DATA FOR PROCESSING:
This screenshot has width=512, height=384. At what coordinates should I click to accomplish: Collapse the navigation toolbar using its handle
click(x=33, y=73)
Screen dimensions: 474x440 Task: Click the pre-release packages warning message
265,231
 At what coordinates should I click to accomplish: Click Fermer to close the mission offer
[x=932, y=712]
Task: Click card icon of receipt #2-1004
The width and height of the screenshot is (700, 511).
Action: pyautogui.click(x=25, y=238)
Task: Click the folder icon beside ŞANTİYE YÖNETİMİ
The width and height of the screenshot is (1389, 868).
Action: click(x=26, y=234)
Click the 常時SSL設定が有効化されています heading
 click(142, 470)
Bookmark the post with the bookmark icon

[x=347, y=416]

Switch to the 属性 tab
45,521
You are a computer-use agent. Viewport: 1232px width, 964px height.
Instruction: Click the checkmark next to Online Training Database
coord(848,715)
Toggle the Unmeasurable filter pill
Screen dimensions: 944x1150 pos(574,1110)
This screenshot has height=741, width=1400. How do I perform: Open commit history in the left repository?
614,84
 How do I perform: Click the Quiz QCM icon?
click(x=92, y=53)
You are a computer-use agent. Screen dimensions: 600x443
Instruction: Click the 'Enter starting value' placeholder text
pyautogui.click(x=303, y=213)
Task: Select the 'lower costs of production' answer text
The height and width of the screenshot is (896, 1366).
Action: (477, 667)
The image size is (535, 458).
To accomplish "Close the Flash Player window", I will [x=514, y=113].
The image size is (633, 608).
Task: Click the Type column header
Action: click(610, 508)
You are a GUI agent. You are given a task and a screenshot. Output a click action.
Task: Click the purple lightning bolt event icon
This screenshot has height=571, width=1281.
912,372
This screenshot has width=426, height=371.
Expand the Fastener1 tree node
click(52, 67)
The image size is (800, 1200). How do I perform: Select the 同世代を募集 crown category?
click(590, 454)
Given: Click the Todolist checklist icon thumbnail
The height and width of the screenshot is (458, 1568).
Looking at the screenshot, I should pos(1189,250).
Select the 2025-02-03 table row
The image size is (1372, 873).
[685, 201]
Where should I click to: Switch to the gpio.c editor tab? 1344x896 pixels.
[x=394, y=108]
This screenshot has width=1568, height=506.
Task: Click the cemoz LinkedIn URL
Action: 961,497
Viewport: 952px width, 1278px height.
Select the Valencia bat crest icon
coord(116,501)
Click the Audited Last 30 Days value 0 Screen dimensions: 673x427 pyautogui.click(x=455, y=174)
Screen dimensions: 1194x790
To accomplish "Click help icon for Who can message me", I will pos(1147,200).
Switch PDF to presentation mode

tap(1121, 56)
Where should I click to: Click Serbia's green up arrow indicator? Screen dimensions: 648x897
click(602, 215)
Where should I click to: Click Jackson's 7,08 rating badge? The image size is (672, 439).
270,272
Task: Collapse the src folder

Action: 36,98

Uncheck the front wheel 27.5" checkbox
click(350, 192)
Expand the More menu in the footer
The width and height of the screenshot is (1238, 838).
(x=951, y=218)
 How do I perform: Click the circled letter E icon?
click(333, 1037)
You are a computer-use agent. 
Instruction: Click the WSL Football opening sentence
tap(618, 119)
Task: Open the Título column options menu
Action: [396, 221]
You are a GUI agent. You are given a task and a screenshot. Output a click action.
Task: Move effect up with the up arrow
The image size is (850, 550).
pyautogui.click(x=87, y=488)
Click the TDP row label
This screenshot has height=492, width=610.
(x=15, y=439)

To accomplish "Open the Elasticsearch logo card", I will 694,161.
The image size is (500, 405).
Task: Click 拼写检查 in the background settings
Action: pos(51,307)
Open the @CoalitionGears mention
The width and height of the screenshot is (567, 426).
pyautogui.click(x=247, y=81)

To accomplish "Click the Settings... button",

WHAT IS EXPECTED:
Your answer should be the lines of the listing above between the line holding "Switch to the 属性 tab" and the line holding "This screenshot has width=426, height=371.", inclusive, restated word for word and alone.

SOLUTION FOR THIS EXERCISE:
Switch to the 属性 tab
45,521
You are a computer-use agent. Viewport: 1232px width, 964px height.
Instruction: Click the checkmark next to Online Training Database
coord(848,715)
Toggle the Unmeasurable filter pill
Screen dimensions: 944x1150 pos(574,1110)
This screenshot has height=741, width=1400. How do I perform: Open commit history in the left repository?
614,84
 How do I perform: Click the Quiz QCM icon?
click(x=92, y=53)
You are a computer-use agent. Screen dimensions: 600x443
Instruction: Click the 'Enter starting value' placeholder text
pyautogui.click(x=303, y=213)
Task: Select the 'lower costs of production' answer text
The height and width of the screenshot is (896, 1366).
Action: (477, 667)
The image size is (535, 458).
To accomplish "Close the Flash Player window", I will [x=514, y=113].
The image size is (633, 608).
Task: Click the Type column header
Action: click(610, 508)
You are a GUI agent. You are given a task and a screenshot. Output a click action.
Task: Click the purple lightning bolt event icon
This screenshot has height=571, width=1281.
912,372
This screenshot has width=426, height=371.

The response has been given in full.